### Required task
List every line of the items below that contains the string "height", matching case exactly.

——————————

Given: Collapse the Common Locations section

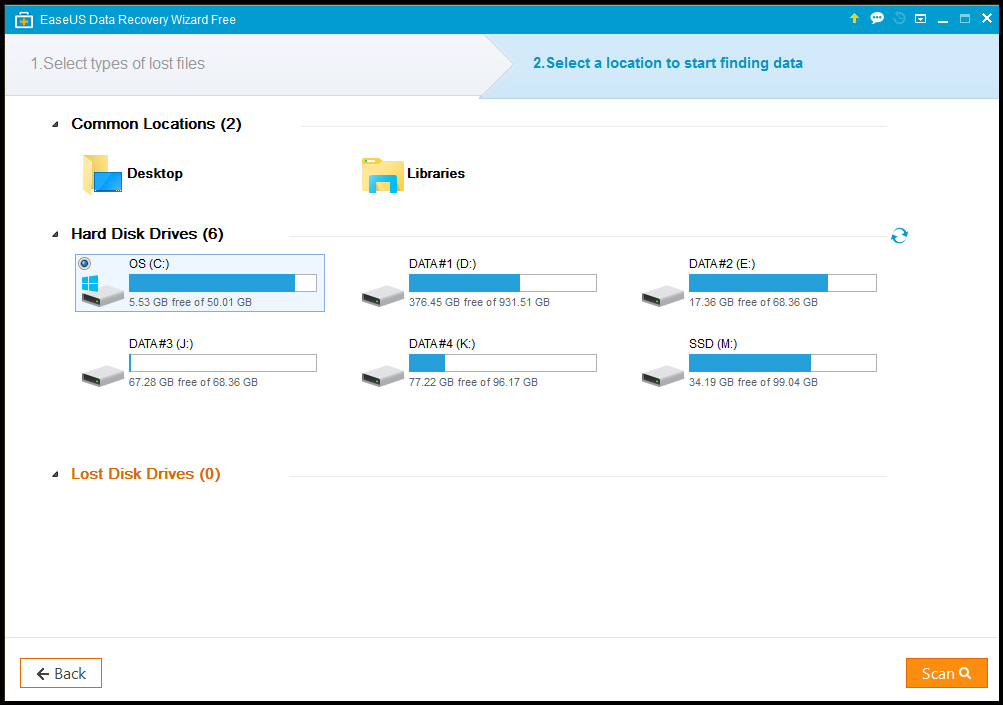Looking at the screenshot, I should pos(55,123).
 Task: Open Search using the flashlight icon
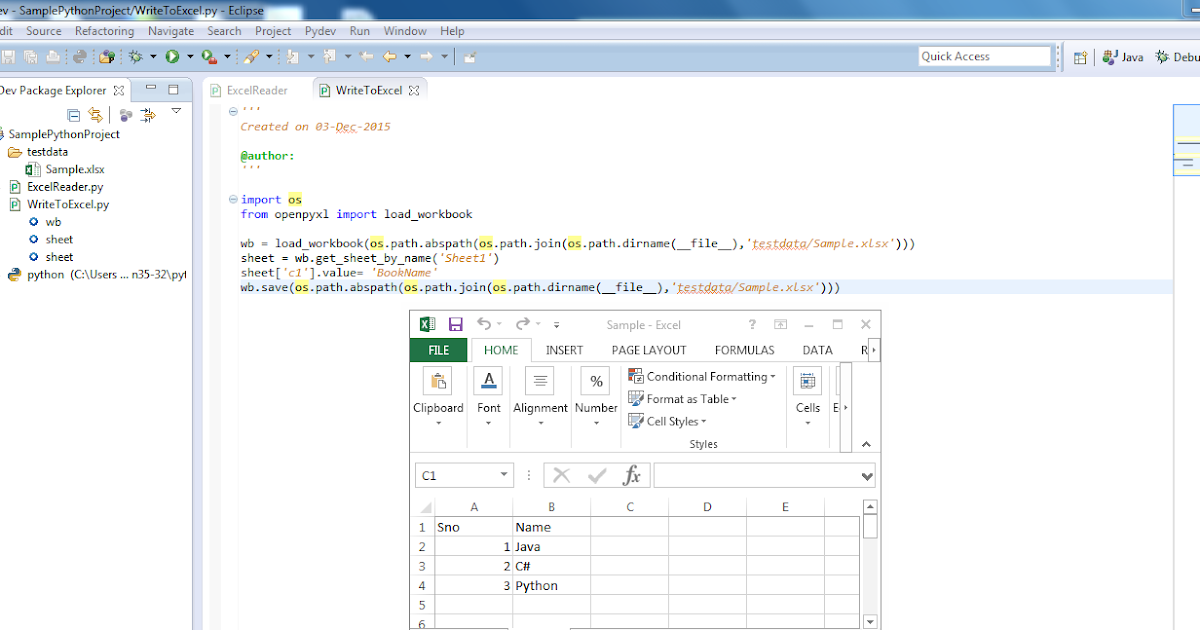coord(252,55)
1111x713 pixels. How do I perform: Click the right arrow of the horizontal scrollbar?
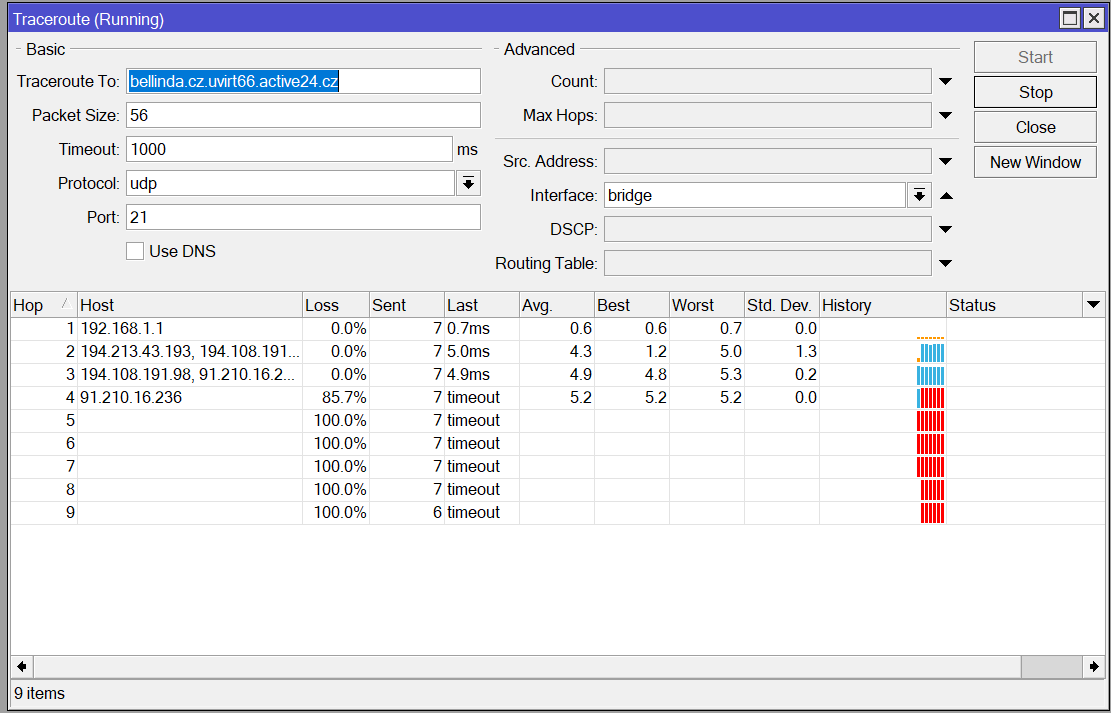click(1092, 665)
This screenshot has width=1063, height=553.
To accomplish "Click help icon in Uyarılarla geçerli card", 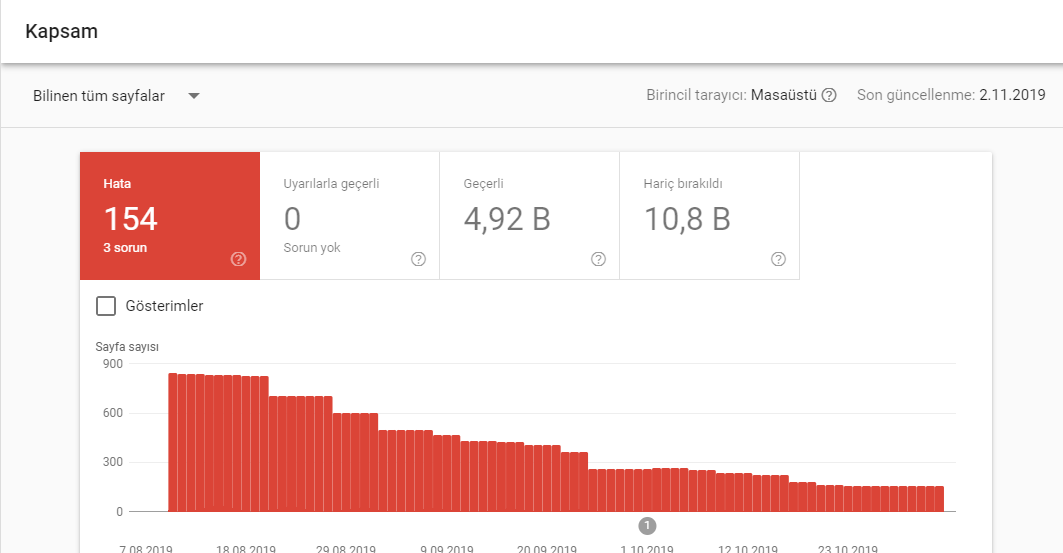I will pos(418,259).
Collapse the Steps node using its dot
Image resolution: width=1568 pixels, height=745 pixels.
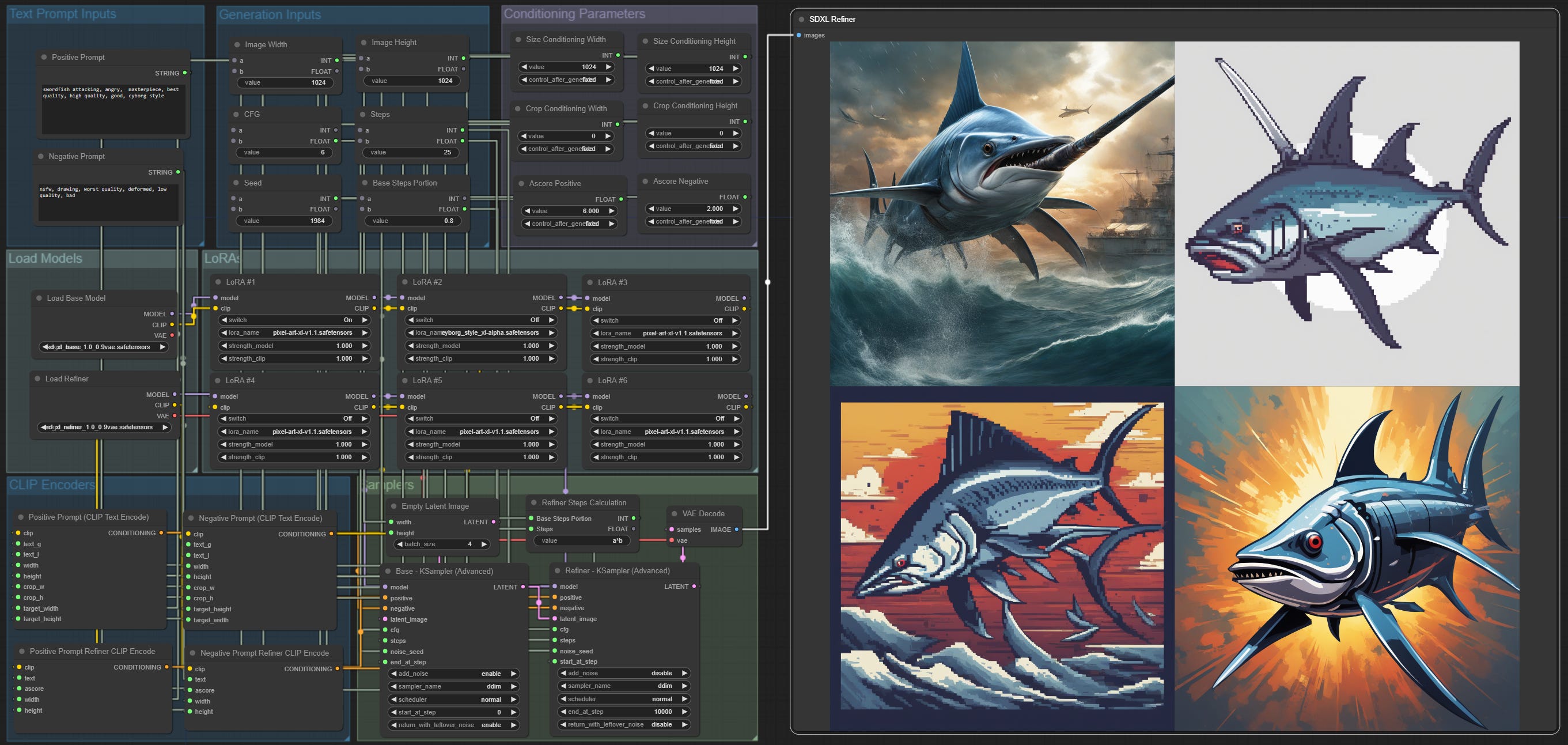point(363,115)
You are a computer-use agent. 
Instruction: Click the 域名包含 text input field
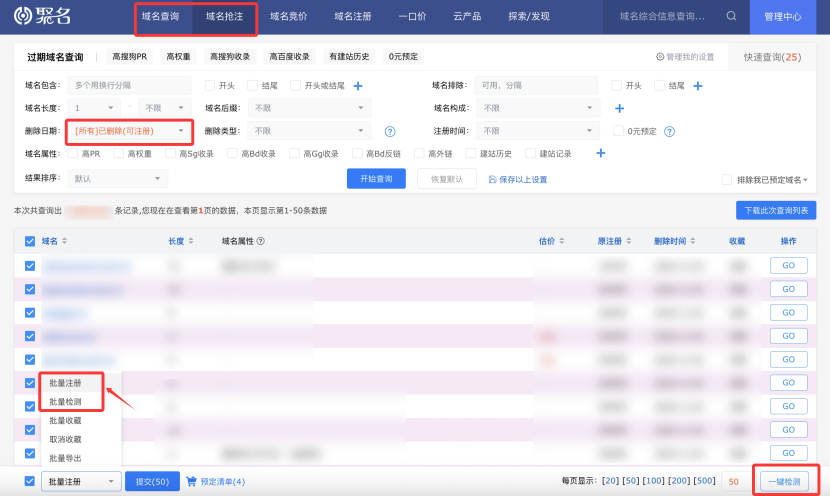[130, 86]
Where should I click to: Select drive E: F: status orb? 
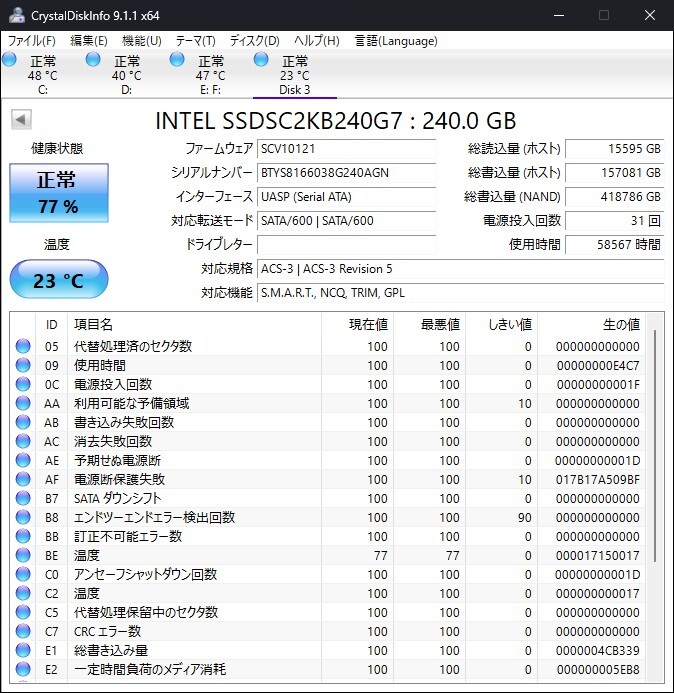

——————————

### Exercise solution
This screenshot has width=1063, height=553.
Image resolution: width=1568 pixels, height=745 pixels.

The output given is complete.